Avec Iris, Donia Berriri, alias Achille, propose un premier album sans faiblesse, avec un ton singulier et des textes absolument magnifiques.

achille

Albin De La Simone, interrogé il y a peu pour une interview à paraître, cherchait avec moi quelques pistes qui viendraient expliquer le pourquoi du succès de son précédent disque Un Homme. Sans doute était-ce dû à cette volonté de venir simplifier le propos et de ne pas forcer quelque chose qui ne venait pas. A l’écoute d’Iris et du projet Achille menée par Donia Berriri, poétesse croisée ici et là, aux côté de Nosfell ou encore de Camelia Jordana, j’avais encore en tête ces mots d’Albin De La Simone.

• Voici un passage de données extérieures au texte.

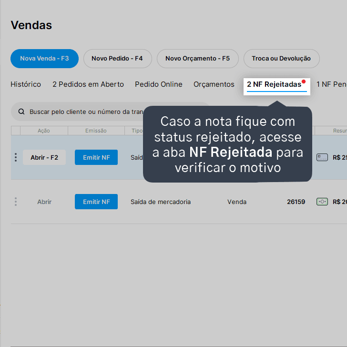This screenshot has height=347, width=347.
Task: View the Orçamentos tab
Action: [x=214, y=84]
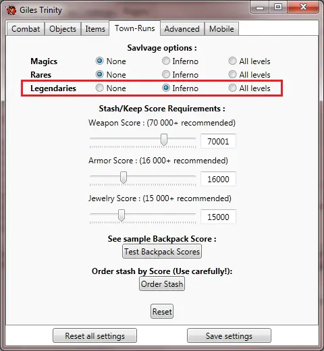Click the Giles Trinity app icon in title bar
This screenshot has height=351, width=324.
tap(11, 10)
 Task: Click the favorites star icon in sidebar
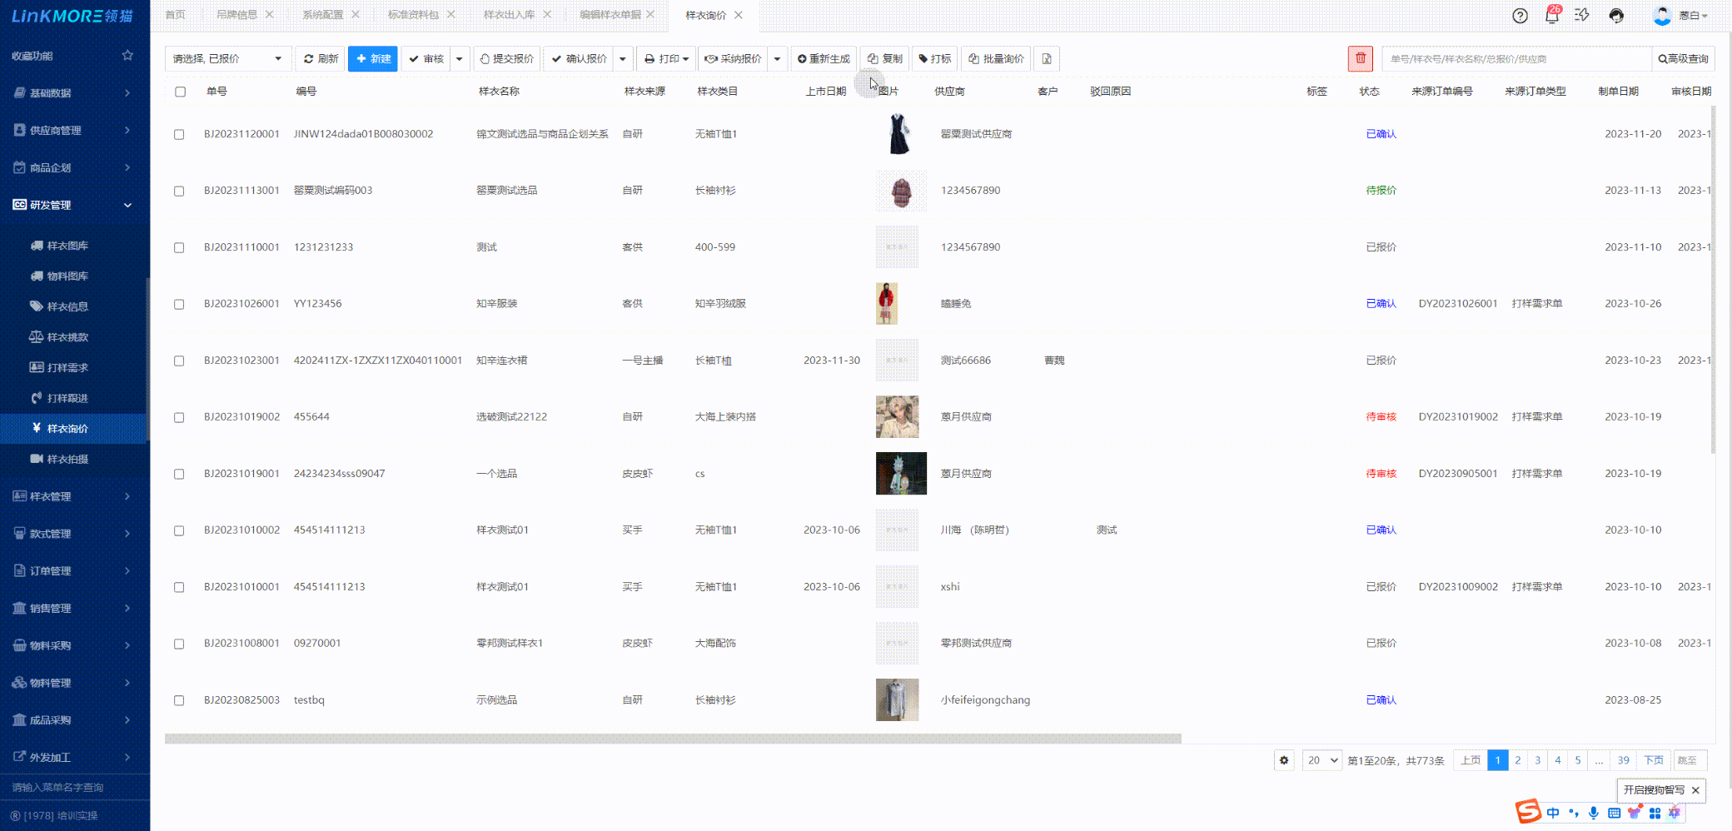(127, 56)
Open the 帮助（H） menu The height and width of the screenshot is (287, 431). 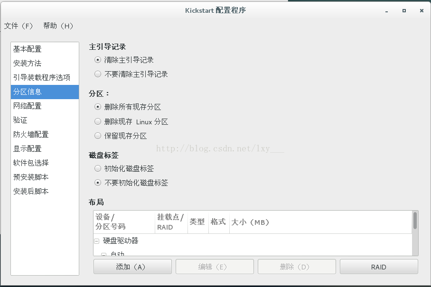[58, 26]
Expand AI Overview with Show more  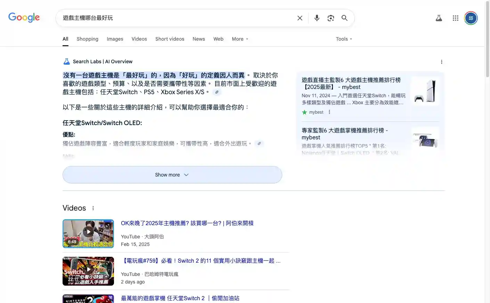[172, 175]
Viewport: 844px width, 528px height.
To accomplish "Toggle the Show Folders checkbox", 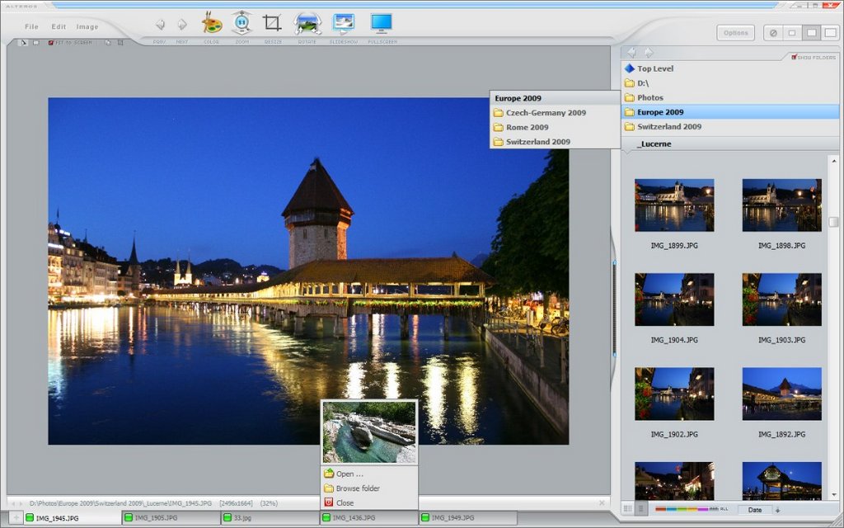I will (795, 57).
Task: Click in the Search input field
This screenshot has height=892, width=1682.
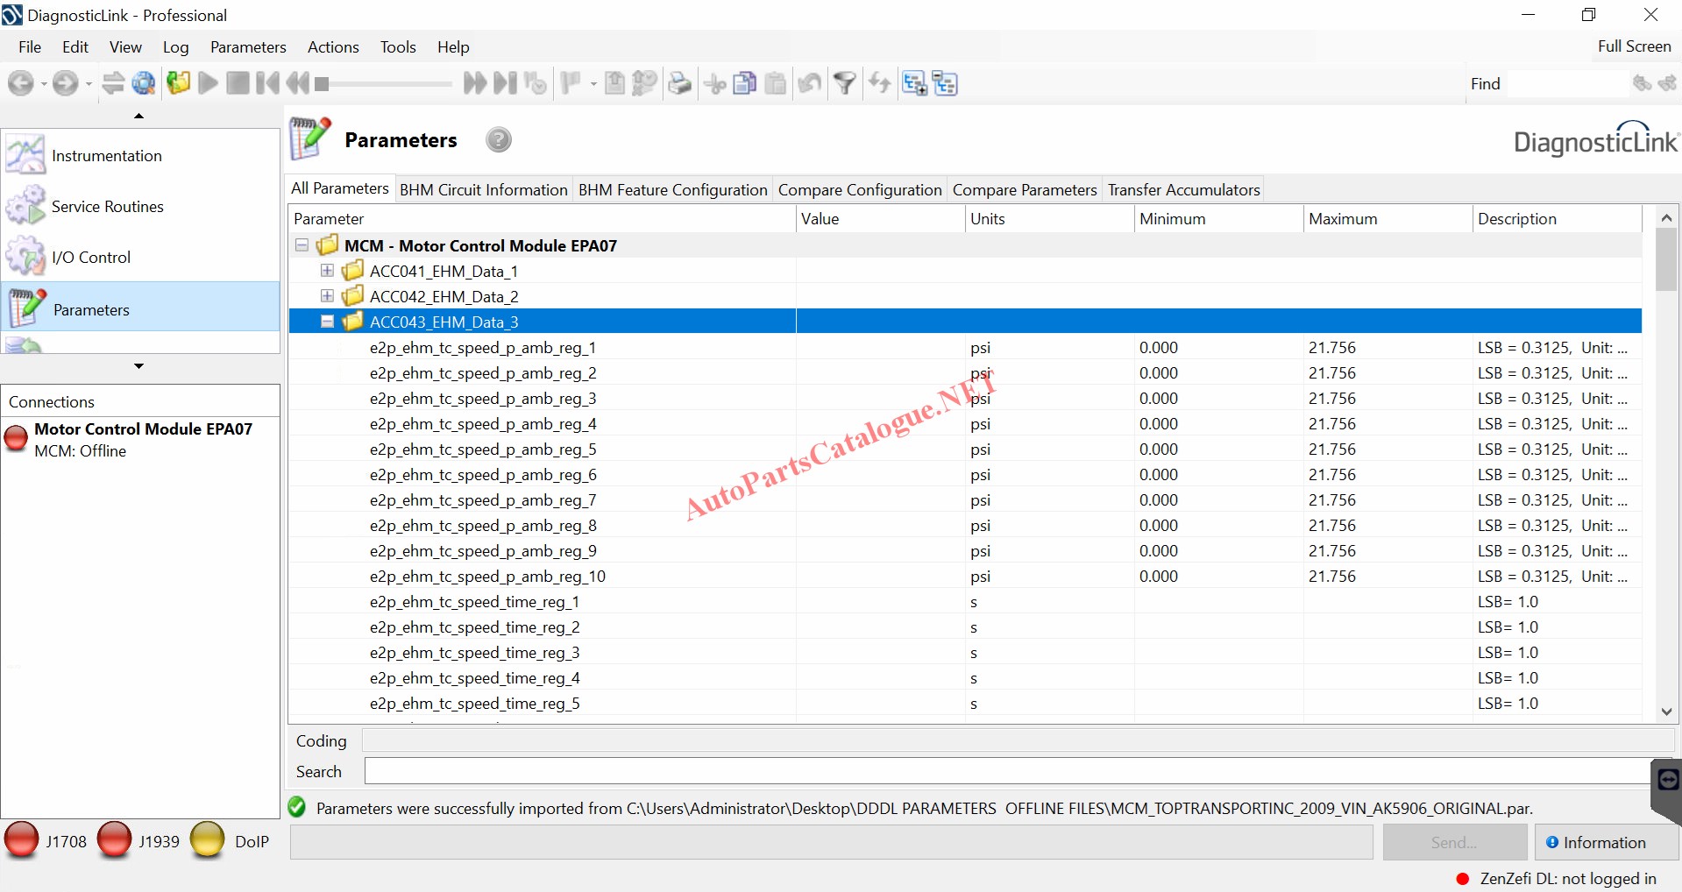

C’est tellement juste ce raisonnement, on a l’impression que Donia Berriri a compris avant même d’avoir commencé une « carrière » ce besoin de concision. On trouve d’ailleurs une parentalité entre les morceaux d’Iris et ceux du monsieur cité plus haut pour ce chant doux et lettré, pour cette mélancolie héritée de la Bossa Nova. Mais l’école de la dame, c’est celle d’une reconstruction entamée par exemple par Katell sur son dernier disque, Elegie. On pensera aussi à l’exotisme de Niobe. Il ne faudrait pas oublier ces textes forts et parfois complexes, cet Apatride qui n’a pas besoin d’étendard ou de porte-drapeaux.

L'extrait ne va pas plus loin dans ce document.